Okay, so moving along with my plan of making this a peripheral...
We have the LED ring pretty much nailed, I think. The next step is to come up with a plug-in driver board for it. The LED uses 5V logic but a lot of microcontrollers use 3.3V. So that means a level shifter. Didn't take long to put this together. The level shifting breakout is actually capable of handling four channels but that's all I had :) My prototypes are being made out of easy-to use modular pieces called breakouts, that's one in red. Red means I sourced it from Sparkfun, who happen to be in CO so shipping is super-fast.

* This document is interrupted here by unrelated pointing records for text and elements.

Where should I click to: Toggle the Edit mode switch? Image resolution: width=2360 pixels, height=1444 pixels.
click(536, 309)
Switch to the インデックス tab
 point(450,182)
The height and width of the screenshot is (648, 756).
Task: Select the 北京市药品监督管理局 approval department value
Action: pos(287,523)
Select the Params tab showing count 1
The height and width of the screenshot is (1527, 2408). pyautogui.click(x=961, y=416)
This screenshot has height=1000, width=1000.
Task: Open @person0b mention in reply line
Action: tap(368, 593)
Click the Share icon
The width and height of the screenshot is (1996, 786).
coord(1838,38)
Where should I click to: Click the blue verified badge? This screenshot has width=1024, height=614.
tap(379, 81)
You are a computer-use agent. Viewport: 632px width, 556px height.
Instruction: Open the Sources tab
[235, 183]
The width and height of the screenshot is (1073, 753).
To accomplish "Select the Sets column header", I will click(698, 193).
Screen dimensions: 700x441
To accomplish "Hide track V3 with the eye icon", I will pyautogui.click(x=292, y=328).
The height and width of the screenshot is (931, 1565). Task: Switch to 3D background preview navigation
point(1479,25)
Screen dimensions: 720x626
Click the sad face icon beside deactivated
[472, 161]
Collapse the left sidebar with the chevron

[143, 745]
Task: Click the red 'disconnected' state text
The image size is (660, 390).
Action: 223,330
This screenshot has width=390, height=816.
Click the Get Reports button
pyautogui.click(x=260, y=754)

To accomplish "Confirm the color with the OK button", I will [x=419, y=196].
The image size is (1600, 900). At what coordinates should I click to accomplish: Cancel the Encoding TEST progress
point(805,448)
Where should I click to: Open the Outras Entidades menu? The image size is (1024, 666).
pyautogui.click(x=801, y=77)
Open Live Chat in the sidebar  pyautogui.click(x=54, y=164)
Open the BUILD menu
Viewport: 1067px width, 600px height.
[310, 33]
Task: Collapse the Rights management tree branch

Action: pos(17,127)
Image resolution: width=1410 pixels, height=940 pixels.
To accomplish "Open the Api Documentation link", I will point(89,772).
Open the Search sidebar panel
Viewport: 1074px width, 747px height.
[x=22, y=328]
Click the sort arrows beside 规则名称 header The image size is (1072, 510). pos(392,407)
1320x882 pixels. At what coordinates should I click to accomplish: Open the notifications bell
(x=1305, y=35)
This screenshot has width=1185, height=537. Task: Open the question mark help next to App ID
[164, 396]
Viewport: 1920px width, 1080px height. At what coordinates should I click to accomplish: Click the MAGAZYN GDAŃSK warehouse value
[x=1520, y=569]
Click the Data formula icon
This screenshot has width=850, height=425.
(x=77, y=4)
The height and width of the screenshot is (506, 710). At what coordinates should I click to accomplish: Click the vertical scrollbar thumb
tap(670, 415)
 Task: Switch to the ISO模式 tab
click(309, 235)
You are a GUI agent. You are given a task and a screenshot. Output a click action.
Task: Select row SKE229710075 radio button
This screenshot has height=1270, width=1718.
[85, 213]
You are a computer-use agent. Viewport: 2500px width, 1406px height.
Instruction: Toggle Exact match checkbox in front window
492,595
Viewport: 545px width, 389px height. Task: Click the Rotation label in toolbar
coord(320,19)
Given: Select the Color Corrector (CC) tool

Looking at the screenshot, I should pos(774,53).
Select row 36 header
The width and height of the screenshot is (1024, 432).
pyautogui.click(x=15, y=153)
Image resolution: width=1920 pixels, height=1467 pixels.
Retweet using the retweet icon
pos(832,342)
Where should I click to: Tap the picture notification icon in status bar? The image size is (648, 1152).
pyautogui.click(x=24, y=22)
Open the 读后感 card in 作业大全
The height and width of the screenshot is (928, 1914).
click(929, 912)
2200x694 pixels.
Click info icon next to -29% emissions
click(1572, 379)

And, uh, if you have a CAN-equipped car this is all you need. An M4 CAN "Feather" from Adafruit ($25 these days), my level shifter board and the LED PCB that's currently installed in the cluster. That's the same microcontroller that's running everything in my current cluster. It literally plugs into my level shifting extension board, which is what Adafruit calls a "FeatherWing".

Sweet. But the goal is to have this thing read the signals coming into to a stock cluster. So I spent some time finalizing my inputs and outputs. I ended up with 4 analog 0-12v inputs (dash lighting, coolant gauge, fuel gauge, oil pressure for example), 2 digital 12v (ie, the tach) and 2 digital 5V (vehicle speed). The 0-12v analog inputs are actually more like 0-15v just in case the alternator gets a little excited.
Only 4 analog inputs? That's the limit on the RP2040 Feather I'm using for testing. With the standard Stemma QT connector on the Feather, I can add more inputs with little daughter boards but this will work. AFR and boost level are the most common requests, and it looks like the standard GM 3 bar MAP sensor has a 0-5V output while most widebands have a 0-5V. One $10 ADC (analog to digital converter) that handles 4 channels up to 5V, plug it in and voila.
Time to use the breadboard for a gut check. This always looks like mayhem. But we've got three voltage levels (3.3V, 5V, 12V), 8 inputs, a couple of outputs and other random stuff going on.

For the prototype, I had to go with a double-wide Wing footprint in order to fit everything in. That's the penalty for using nice neat breakouts. I spent some time paying attention to wire routing as a reaction to looking at the breadboard :)

And voila, all complete including an onboard voltage converter that provides enough 5V juice to feed the LED array at full blast. I managed to get everything into the footprint which is yay.

All assembled with a Feather (a $12 RP2040 unit because we don't need CAN), the level shifting Wing and the I/O double Wing. This should be everything I need to run a single LED ring like in the previous demo. If I wanted to run two (one behind the tach and one behind the speedo), I'd have to watch my power consumption. Each of those clusters can pull almost 3A. I never came close in my demo, probably less than half that.
Cute little thing. Not bad for a hand-soldered prototype. If I wanted to add control of the two needles, I could simply plug in a $20 motor control board. That's what I did on my own dash.

Next step is to actually hook it up to a cluster and make sure it works. It's all good on the bench so far, but you know how that goes.